The American Institute of Architects said its Billings Index dropped in November for the ten month in a row and it expects construction spending will remain low next year, as developers delay or cancel projects amid the recession.

It was the lowest since the institute began its monthly survey in 1995. The index predicts the development of offices, apartments, warehouses and other buildings, with about nine to 12 months between when architects bill clients and when developers start spending on construction.

The institute attributed cutbacks by developers to job losses, declines in retail sales, and drops in travel spending.

'Some of our clients are showing a certain amount of hesitancy,' said Scott Kelsey, managing principal of Los Angeles-based CO Architects.

Architects are reporting less work in both the private and public sector. As well as housing and retail projects there is a slowdown in projects schools, hospitals and other buildings that receive public funds.

The Architecture Billings Index is based on a survey of firms owned by members of the American Institute of Architects. Participants are asked each month whether their billings rose, fell or stayed the same in the month just ended, and their responses are used to generate the index score.

· · ·

◆ Required tasks
1: According to the passage on the architecture billings index, what did the institute blame for developers' cutbacks?
2: Continue the passage on the architecture billings index, starting after its final sentence.
The rows below the passage on the architecture billings index were taken from a different source.

◆ Material provided
· · ·

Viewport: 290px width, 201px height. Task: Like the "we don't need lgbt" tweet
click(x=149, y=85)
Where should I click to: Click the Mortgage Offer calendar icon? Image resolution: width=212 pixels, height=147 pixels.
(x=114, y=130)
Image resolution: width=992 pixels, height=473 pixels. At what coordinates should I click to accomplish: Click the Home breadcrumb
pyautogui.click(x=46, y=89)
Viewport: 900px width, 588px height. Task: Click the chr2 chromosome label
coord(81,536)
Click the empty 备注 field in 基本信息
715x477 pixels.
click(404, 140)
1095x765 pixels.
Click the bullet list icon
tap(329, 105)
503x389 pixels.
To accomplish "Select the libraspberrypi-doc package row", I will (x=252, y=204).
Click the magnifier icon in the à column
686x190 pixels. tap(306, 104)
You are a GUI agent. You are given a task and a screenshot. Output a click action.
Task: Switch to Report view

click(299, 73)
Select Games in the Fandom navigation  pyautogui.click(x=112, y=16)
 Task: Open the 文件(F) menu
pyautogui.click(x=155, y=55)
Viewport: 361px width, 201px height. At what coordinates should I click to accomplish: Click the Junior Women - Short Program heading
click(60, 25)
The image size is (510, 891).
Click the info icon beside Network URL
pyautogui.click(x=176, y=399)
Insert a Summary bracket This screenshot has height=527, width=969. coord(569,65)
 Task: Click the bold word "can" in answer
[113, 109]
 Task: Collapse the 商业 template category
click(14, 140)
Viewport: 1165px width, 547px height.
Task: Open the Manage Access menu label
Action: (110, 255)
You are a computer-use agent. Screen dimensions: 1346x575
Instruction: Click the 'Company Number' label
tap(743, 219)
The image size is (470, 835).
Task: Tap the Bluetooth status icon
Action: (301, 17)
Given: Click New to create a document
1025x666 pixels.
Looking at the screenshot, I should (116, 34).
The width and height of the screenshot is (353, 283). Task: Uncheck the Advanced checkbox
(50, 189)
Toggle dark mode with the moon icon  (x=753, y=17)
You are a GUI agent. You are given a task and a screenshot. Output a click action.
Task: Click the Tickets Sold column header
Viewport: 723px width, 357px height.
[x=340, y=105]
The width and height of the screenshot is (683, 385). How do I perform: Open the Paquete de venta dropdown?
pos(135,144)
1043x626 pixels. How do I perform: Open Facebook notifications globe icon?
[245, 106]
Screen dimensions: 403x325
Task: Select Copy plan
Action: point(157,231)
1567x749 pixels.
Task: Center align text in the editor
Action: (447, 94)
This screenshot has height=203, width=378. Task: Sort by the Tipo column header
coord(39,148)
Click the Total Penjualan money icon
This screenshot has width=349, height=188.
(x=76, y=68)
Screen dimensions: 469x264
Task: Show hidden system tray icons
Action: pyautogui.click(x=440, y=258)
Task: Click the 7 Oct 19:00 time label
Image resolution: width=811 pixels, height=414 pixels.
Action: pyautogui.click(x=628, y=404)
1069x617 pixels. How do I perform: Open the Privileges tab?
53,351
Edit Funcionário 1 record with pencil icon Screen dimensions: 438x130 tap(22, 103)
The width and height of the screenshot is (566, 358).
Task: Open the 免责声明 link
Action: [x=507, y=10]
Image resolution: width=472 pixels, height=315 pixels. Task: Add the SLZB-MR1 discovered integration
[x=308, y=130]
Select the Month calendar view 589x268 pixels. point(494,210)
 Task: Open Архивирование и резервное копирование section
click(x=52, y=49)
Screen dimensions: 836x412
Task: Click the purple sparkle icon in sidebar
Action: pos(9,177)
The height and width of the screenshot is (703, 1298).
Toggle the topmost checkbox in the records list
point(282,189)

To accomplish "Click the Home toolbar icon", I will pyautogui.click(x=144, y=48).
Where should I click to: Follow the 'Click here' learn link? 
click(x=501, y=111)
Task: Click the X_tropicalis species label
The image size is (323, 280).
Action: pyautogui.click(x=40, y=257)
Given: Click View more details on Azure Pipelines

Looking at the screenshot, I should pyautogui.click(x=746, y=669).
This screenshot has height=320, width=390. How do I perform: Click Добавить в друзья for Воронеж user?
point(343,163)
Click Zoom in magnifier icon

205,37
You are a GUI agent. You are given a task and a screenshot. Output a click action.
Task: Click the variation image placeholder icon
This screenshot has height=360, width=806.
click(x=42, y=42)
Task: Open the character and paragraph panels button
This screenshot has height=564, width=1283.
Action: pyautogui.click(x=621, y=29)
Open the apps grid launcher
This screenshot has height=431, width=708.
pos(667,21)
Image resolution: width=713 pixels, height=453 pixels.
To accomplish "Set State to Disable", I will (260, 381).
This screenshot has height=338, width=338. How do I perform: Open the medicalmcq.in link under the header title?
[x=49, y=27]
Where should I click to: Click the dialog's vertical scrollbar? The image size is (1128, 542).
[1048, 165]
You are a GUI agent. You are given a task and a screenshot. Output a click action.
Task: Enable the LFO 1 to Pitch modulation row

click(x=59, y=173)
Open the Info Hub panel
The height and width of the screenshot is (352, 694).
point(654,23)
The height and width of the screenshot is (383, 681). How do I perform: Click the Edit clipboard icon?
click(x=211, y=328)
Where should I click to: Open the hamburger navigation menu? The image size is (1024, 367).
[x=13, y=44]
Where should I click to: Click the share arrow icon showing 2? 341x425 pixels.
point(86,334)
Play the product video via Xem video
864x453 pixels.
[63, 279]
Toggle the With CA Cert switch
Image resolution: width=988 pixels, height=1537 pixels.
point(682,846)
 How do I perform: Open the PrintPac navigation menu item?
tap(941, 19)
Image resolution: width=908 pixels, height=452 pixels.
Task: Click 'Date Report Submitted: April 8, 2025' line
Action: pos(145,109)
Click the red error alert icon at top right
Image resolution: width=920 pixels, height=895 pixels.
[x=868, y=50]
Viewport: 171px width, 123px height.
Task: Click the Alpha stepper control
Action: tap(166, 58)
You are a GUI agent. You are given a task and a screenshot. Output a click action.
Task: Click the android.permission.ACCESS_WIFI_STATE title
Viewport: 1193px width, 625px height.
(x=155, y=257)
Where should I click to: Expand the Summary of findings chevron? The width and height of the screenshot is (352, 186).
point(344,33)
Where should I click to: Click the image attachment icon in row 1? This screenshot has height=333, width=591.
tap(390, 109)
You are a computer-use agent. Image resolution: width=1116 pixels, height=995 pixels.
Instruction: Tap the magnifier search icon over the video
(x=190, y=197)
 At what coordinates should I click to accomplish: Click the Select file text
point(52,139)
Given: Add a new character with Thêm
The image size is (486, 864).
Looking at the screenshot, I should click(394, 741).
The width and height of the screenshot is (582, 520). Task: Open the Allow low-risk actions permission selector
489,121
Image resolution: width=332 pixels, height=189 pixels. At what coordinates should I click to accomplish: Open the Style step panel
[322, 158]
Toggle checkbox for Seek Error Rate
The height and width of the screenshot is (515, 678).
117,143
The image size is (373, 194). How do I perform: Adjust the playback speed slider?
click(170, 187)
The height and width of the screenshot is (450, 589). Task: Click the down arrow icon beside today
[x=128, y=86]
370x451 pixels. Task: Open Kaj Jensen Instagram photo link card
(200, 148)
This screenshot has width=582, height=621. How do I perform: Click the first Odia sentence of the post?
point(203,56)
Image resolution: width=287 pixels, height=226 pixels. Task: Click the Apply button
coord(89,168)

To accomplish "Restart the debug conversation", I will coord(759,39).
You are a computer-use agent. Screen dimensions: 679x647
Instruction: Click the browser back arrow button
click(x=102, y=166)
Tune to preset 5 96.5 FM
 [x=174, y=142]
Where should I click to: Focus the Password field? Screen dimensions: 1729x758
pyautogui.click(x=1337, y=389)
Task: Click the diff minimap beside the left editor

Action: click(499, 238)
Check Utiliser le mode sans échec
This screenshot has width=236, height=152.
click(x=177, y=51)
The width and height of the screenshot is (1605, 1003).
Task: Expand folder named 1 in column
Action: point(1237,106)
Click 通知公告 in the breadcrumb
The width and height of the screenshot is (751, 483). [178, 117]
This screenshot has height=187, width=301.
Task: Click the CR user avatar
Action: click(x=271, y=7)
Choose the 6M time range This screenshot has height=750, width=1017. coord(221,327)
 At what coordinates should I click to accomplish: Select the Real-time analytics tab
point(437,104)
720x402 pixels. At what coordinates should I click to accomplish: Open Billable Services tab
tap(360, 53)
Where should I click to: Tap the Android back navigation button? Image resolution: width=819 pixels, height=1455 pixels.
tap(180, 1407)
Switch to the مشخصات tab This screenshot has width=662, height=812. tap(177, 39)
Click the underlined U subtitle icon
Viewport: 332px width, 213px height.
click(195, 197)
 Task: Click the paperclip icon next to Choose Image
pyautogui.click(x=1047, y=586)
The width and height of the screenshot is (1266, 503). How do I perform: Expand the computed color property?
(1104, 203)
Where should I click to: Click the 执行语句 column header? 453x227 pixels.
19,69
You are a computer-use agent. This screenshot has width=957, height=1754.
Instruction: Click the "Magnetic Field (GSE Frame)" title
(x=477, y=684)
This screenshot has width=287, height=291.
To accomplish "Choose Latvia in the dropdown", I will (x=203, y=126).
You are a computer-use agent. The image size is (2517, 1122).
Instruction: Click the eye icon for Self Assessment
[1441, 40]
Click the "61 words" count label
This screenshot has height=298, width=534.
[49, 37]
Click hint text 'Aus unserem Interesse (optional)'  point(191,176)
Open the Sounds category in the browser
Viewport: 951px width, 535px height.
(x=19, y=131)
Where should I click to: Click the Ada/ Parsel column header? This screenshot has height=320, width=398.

· · ·

◆ Answers to the exercise
1: Job losses, declines in retail sales, and drops in travel spending.

2:
Architecture billings fell in all four US regions tracked by the institute. The Midwest had the lowest score at 31.4, followed by the West at 33.5, the South at 36.8, and the Northeast at 39.5. Inquiries for new projects fell to 38.3 last month, down from 39.9 in October and a record low for that index.

The decline in building construction is providing discounts to those developers who are able and want to build, Kelsey said.

'The construction market has changed so dramatically in the last three or four months, projects are starting to bid 10 plus percent lower than they were six months ago. Now is the time to build. That's what we tell our clients,' he added.